> **PROBLEM**
Please copy out, word for word, the items below from the line containing "How do I perform: Expand" through the final line of the items, with both of those lines included.

═══ RECORDS FOR THIS EXERCISE

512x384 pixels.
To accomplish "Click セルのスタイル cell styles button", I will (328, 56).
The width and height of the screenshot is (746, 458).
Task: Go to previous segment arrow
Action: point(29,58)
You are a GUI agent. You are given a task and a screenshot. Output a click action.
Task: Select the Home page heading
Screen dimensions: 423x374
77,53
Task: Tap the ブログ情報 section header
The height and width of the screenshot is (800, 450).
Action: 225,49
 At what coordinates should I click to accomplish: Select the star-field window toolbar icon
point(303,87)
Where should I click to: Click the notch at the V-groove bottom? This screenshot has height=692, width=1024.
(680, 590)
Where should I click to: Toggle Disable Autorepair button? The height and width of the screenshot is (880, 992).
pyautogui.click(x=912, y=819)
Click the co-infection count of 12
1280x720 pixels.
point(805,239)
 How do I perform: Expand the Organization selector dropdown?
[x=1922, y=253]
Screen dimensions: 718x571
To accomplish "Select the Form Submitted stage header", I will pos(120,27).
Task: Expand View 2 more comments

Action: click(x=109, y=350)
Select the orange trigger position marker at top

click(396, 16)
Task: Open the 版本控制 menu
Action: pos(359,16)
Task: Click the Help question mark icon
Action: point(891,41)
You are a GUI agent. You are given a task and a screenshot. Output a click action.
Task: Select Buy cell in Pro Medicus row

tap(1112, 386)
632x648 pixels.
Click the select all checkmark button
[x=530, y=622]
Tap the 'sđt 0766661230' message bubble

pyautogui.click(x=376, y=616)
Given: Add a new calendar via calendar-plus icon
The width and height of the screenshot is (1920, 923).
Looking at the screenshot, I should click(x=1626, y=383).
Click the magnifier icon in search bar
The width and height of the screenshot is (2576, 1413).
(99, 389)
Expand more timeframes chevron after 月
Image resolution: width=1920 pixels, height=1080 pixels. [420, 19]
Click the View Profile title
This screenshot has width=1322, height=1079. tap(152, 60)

══════

> **RESULT OF THE TASK**
 How do I perform: Expand the Organization selector dropdown?
[x=1922, y=253]
Screen dimensions: 718x571
To accomplish "Select the Form Submitted stage header", I will pos(120,27).
Task: Expand View 2 more comments

Action: click(x=109, y=350)
Select the orange trigger position marker at top

click(396, 16)
Task: Open the 版本控制 menu
Action: pos(359,16)
Task: Click the Help question mark icon
Action: point(891,41)
You are a GUI agent. You are given a task and a screenshot. Output a click action.
Task: Select Buy cell in Pro Medicus row

tap(1112, 386)
632x648 pixels.
Click the select all checkmark button
[x=530, y=622]
Tap the 'sđt 0766661230' message bubble

pyautogui.click(x=376, y=616)
Given: Add a new calendar via calendar-plus icon
The width and height of the screenshot is (1920, 923).
Looking at the screenshot, I should click(x=1626, y=383).
Click the magnifier icon in search bar
The width and height of the screenshot is (2576, 1413).
(99, 389)
Expand more timeframes chevron after 月
Image resolution: width=1920 pixels, height=1080 pixels. [420, 19]
Click the View Profile title
This screenshot has width=1322, height=1079. tap(152, 60)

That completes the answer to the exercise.